▶ Vorgegebener Text:
------------------------------------------------------------
Es ist höchste Zeit, dass wir alle Alltagsrassismus erkennen und was dagegen unternehmen. Aber wie, fragst du dich, sollen wir so einen gewaltigen, die ganze Welt durchziehenden Missstand angehen? Tupoka Ogette hat da was für uns …
Viele denken ja immer noch, Rassismus sei etwas, was irgendwelche obskuren Rechtsradikalen tun würden. Aber wir/ich? Wir gehören doch zu den »Guten« und sind nicht rassistisch. Leider, ist das nicht richtig. Denn Rassismus steckt überall in unserem Alltag drin – oftmals merken weiße Menschen das nicht. Sie haben quasi die Wahl, ob sie sich damit beschäftigen wollen oder nicht, denn sie sind von Rassismus nicht negativ betroffen.
Mir selbst ging es so bis vor einigen Jahren. Ich hatte mir schlicht noch keine Gedanken darüber gemacht und war – darauf angesprochen – erst mal empört, dann traurig, dann verzagt. Wer anfängt zu erkennen, wie tief Rassismus in all unseren Gedanken- und Handlungsmustern steckt, kann schon mal verzweifeln (ähnlich wie beim Sexismus oder Speziezismus). Aber das geht natürlich nicht. Jedenfalls nicht, wenn wir ernsthaft eine bessere Welt anstreben wollen.
Und jetzt du. Ratgeber gegen Alltagsrassismus
Mit diesen Gedanken schlenderte ich neulich durch die Bücherei und hielt direkt auf das neue Buch »Und jetzt du« von Tupoka Ogette zu. Sie ist seit vielen Jahren Beraterin und Trainerin für Rassismuskritik. Ihr erstes Buch »exit RACISM« (das es hier auch als kostenloses Hörbuch gibt: www.exitracism.de) hat mir u.a. damals dabei geholfen, die Augen zu öffnen und die Welt mal aus der Perspektive von Black, Indigenous, People of Color (BIPoC) zu sehen.
------------------------------------------------------------
▶ Datenabschnitt:
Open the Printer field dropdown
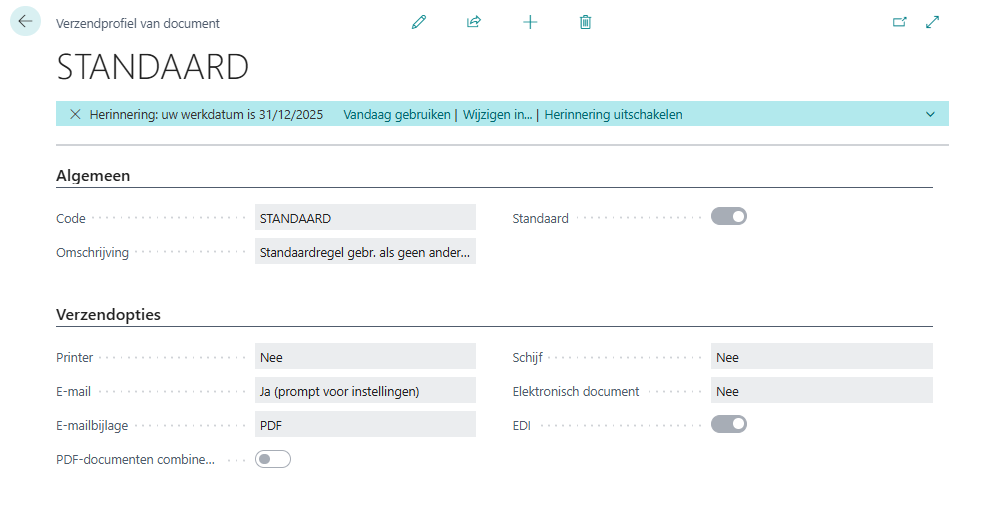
------------------------------------------------------------
▶ Aufgaben:
**1.** Schreibe den Text über Alltagsrassismus von „Und jetzt du.“ bis einschließlich „(BIPoC) zu sehen.“ ab.
**2.** Führe den Text über Alltagsrassismus im Anschluss an seinen letzten Satz weiter.
Das Material spielt hierfür keine Rolle.

▶ Ergebnisse je Aufgabe:
**1.**
Und jetzt du. Ratgeber gegen Alltagsrassismus
Mit diesen Gedanken schlenderte ich neulich durch die Bücherei und hielt direkt auf das neue Buch »Und jetzt du« von Tupoka Ogette zu. Sie ist seit vielen Jahren Beraterin und Trainerin für Rassismuskritik. Ihr erstes Buch »exit RACISM« (das es hier auch als kostenloses Hörbuch gibt: www.exitracism.de) hat mir u.a. damals dabei geholfen, die Augen zu öffnen und die Welt mal aus der Perspektive von Black, Indigenous, People of Color (BIPoC) zu sehen.

**2.**
Seit dem bin ich auf dem Weg und lerne ständig dazu. Zum Beispiel eben durch »Und jetzt du«. Das Buch baut auf »exit RACISM« auf und will konkrete Beispielideen liefern, was weiße Menschen tun können, um Alltagsrassismus zu beenden. Dabei ist klar, dass niemand eine Schritt-für-Schritt-Anleitung dafür liefern kann, die man einfach »abarbeiten« kann und dann war’s das: Aufgabe gelöst, schlechtes Gewissen adé – nein, so läuft das leider nicht. Ich schätze, die Verzweiflung angesichts dessen, wie die Welt ist, bleibt. Aber mir persönlich hat es doch eine wertvolle Hilfestellung gegeben.
Der Beginn: Das Bewusstsein
Ja, aber wie mache ich es denn nun richtig? Diese Frage ist schwer zu beantworten. Denn uns selbst ist ja niemals klar, welche Muster, Stereotypen und Klischees wir so den lieben langen Tag benutzen. Frauen verhalten sich ja zum Beispiel auch nicht immer emanzipiert, nur weil sie sich als Feministin bezeichnen und sich um eine gleichberechtigte Lebensführung bemühen. Die Denk- und Gefühlsmuster haben sich im Laufe unserer Sozialisierung einfach so tief in unser Unterbewusstsein eingegraben, dass es schwer, vielleicht sogar teilweise unmöglich ist, sie vollkommen zu verändern.
Nichts desto trotz ist sicherlich der erste wichtige Schritt: Die Selbsterkenntnis. Klar, niemand möchte rassistisch sein. Doch wenn du etwas ändern willst, dann musst du dir erst mal eingestehen, wo du es eben doch bist. Diesem Thema widmen sich die ersten beiden Kapitel von »Und jetzt du«. Hier geht es um Themen wie »weiße Zerbrechlichkeit«, Privilegien, Perspektivwechsel und die Frage »Was ist ein Ally?«
Dann: Rassismuskritik in der Praxis
Im dritten Abschnitt steigt Tupoka Ogette dann zunächst in das Privatleben ein und die Frage: Wie können wir in unserem privaten Umfeld Alltagsrassismus (a) erkennen und (b) dagegen angehen? Ogette teilt ihre Erfahrungen, wie du zum Beispiel ein Gespräch über Alltagsrassismus mit Familienangehörigen, Kindern oder Partner:innen führen kannst.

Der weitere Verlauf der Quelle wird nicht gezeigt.